When I first wandered into the church in my late teens, I did not find the culture around food welcoming. Even though I did not take communion until I was baptised, the idea of a communal table of bread and wine was a horror, even in my church where the juice was metered out into separate cups. As well as that, the way that Christians connect is most often over dinner, something that I really had to adjust to. Don’t get me wrong, I love this part of our community, and it is how my husband and I connect to people now. There is something special about sharing a meal together, but for those of us who have broken relationships with food, it can be daunting and uncomfortable.

Then there’s the fasting. In my legalistic baby Christian days, I tearily asked my now husband if I would have to fast to be a Christian. Fasting can bring up memories and patterns in people who are recovering from disordered eating, and it is not always the right choice. I’ve been lucky that my churches have never cast judgment on people who don’t fast for whatever reason, but I have had people ask me why I don’t fast which is an uncomfortable position to be in (maybe they’ll read this article and finally discover why I duck out of those conversations).

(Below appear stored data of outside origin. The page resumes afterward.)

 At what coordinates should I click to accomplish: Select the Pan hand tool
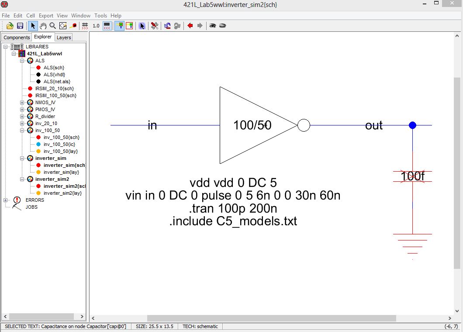43,26
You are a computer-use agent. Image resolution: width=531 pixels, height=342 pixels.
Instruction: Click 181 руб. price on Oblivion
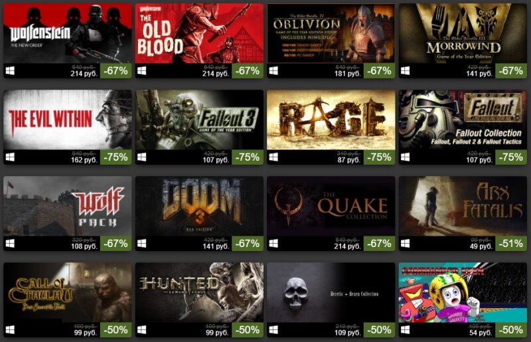click(x=348, y=74)
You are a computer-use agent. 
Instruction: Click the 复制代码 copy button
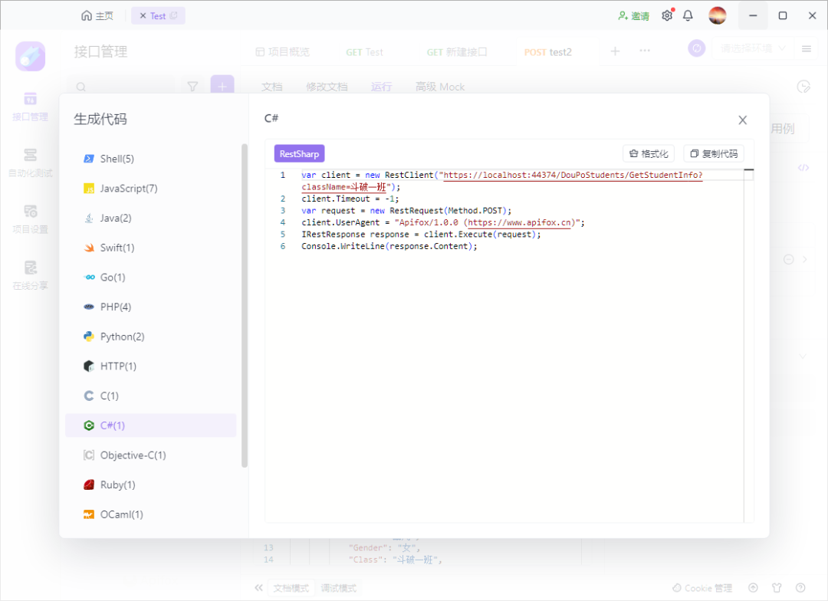tap(713, 153)
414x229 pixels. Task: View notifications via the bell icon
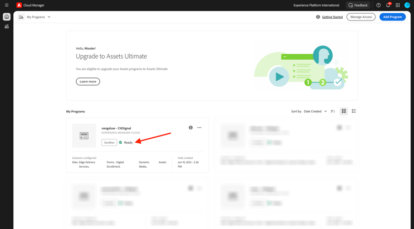click(x=388, y=5)
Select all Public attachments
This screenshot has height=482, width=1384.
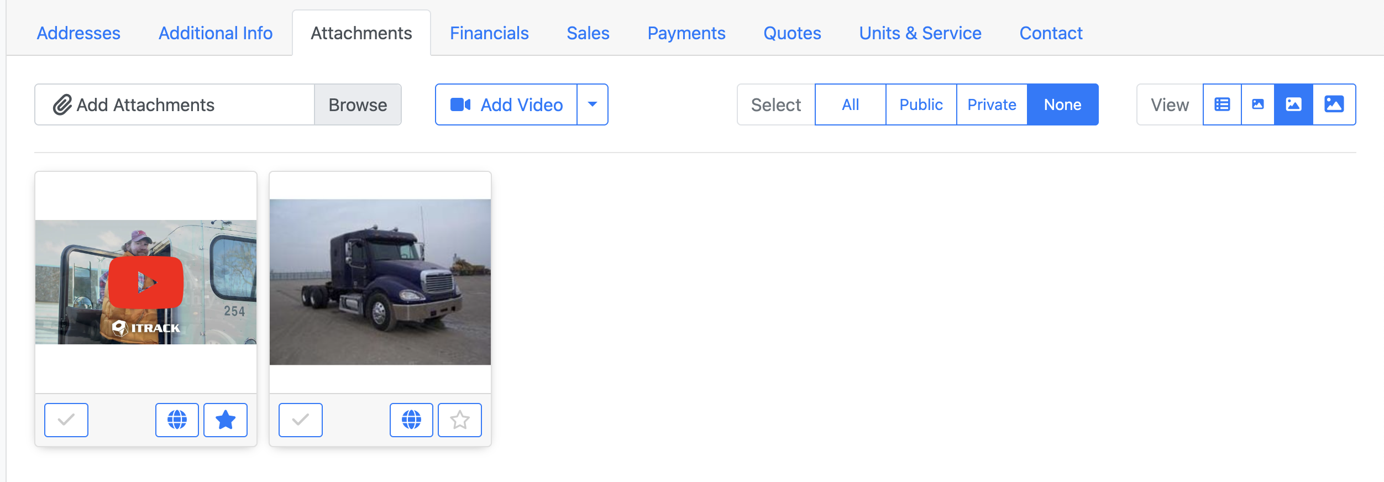click(921, 104)
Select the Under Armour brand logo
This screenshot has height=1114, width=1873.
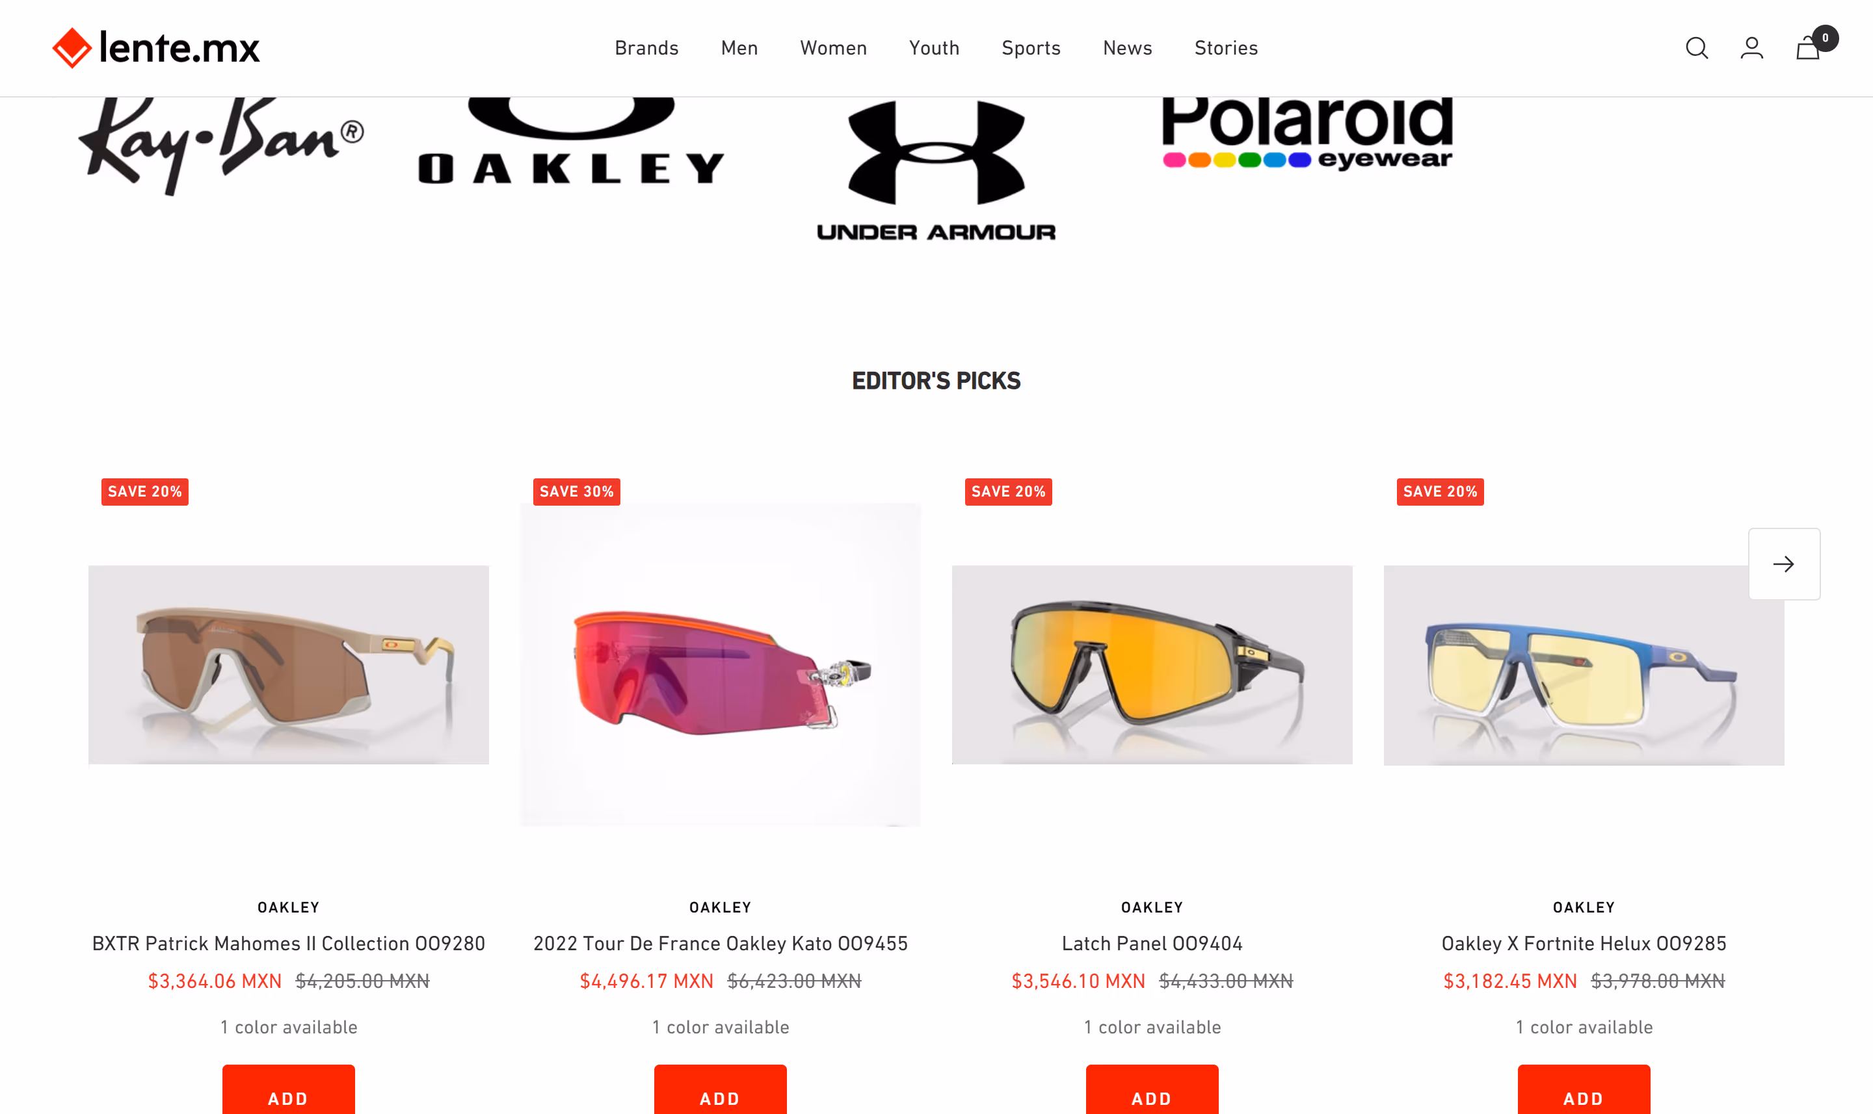click(x=937, y=170)
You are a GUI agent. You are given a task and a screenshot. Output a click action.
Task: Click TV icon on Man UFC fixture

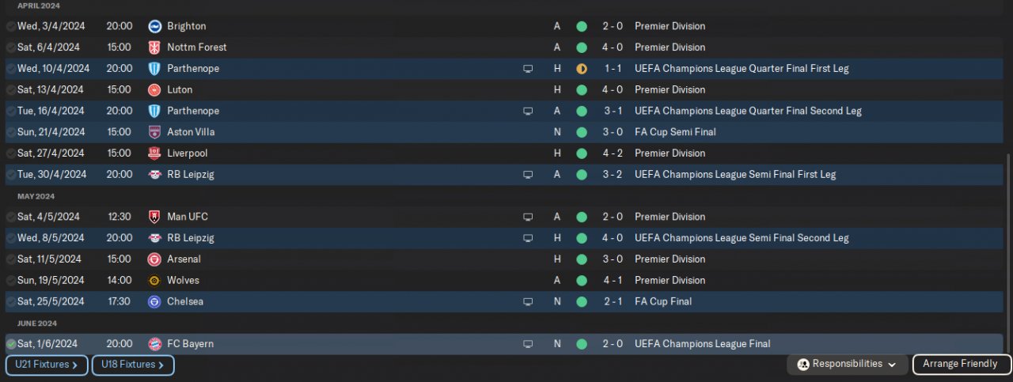tap(528, 217)
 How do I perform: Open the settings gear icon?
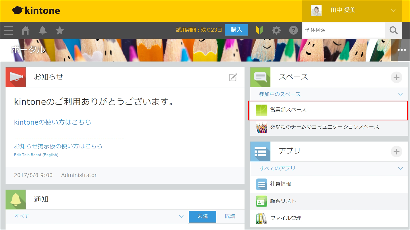[276, 30]
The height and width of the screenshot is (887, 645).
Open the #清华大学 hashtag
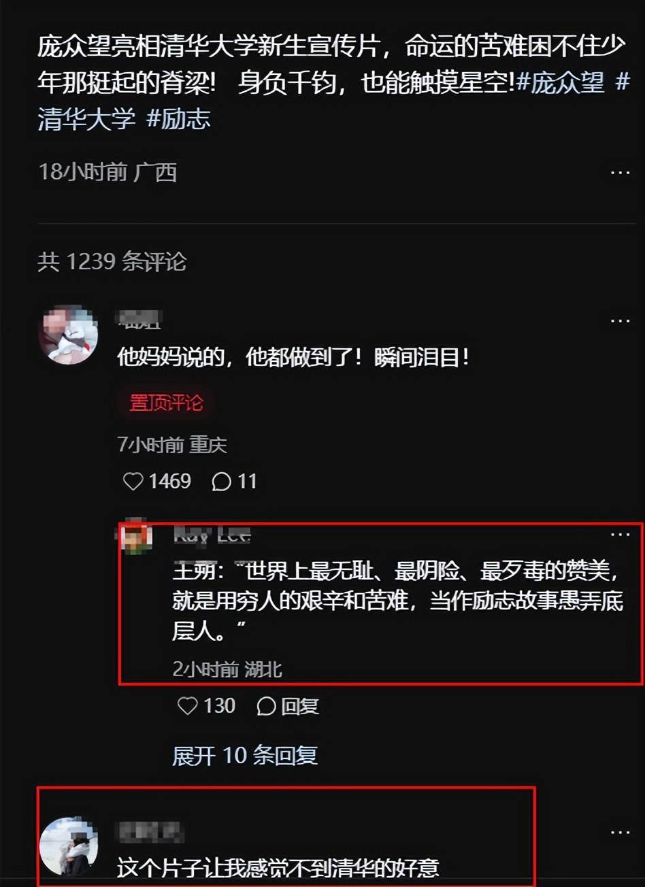[x=86, y=120]
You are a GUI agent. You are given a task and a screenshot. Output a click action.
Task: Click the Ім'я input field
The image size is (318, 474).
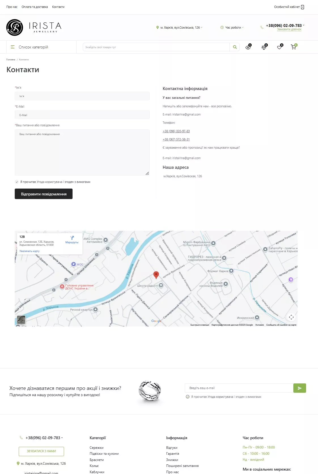[82, 96]
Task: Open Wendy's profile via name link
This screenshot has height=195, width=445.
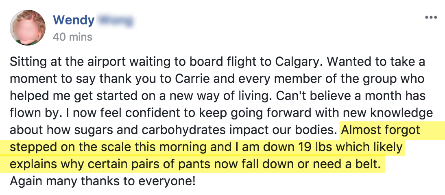Action: coord(74,20)
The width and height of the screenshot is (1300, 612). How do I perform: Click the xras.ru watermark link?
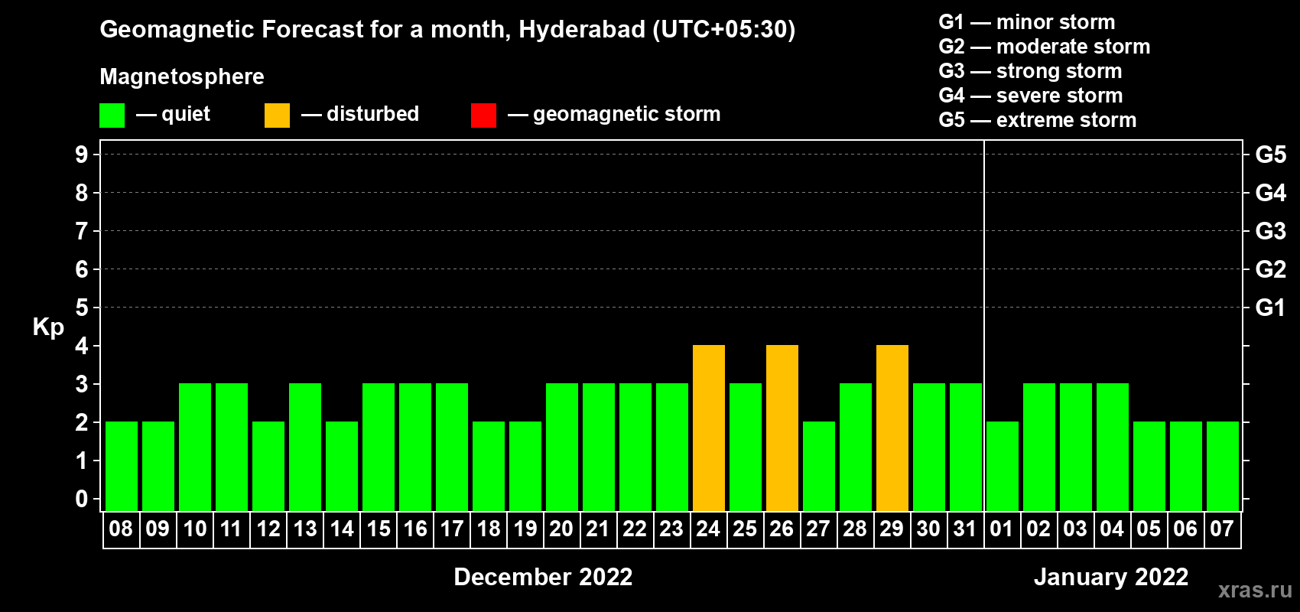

When discussing this article with my husband, we tried to come up with some practical ways that the church can move away from fatphobia and health obsession, and help those who have a past (or present) of disordered eating:

  • Awareness is key. We must become aware of our biases and biases in the church. We must move away from fatphobic comments and thought patterns, and call these out as much as possible. The church should not be a place of diet plans and exercise groups with the aim of ‘losing those pandemic pounds’, (as the amazing Heidi Carrington Heath says: Diet culture exists to help us avoid and fight against the fear of death) but must instead be a place where we continuously try to live in Biblical truths. (Google ‘fatphobia and the church’ to start).
  • Sensitivity and choice are so important. Meals in the Bible are a celebration, they’re a time to thank God for all he has done, and they are a wonderful way to connect with new people and build community. However, we must make these meals as accessible as possible. Simple things like making sure that our guests know it’s okay to eat, letting them choose their own portion sizes, telling guests in advance what they will be eating, and not serving messy or complex foods can really help. We aren’t canceling meal culture, we are encouraging acceptance and building a family.
  • Don’t ask prying questions. It should go without saying but if somebody says they can’t eat a certain food, or they don’t want to eat at all, then don’t ask them why.

What I hope has come across in this article is that the church is dealing with real people with multifaceted lives and that our celebration of diversity should be in all areas of life. We have to be careful, and love each person with an intersectional view: walking alongside them in their personal struggle, and not trying to fit them into a mold. Because, in the end, fatphobia, ableism, and any image promotion is just another way of trying to force someone to become ‘the model Christian’: a mythical creature that does not exist. We need to find a way to celebrate all bodies.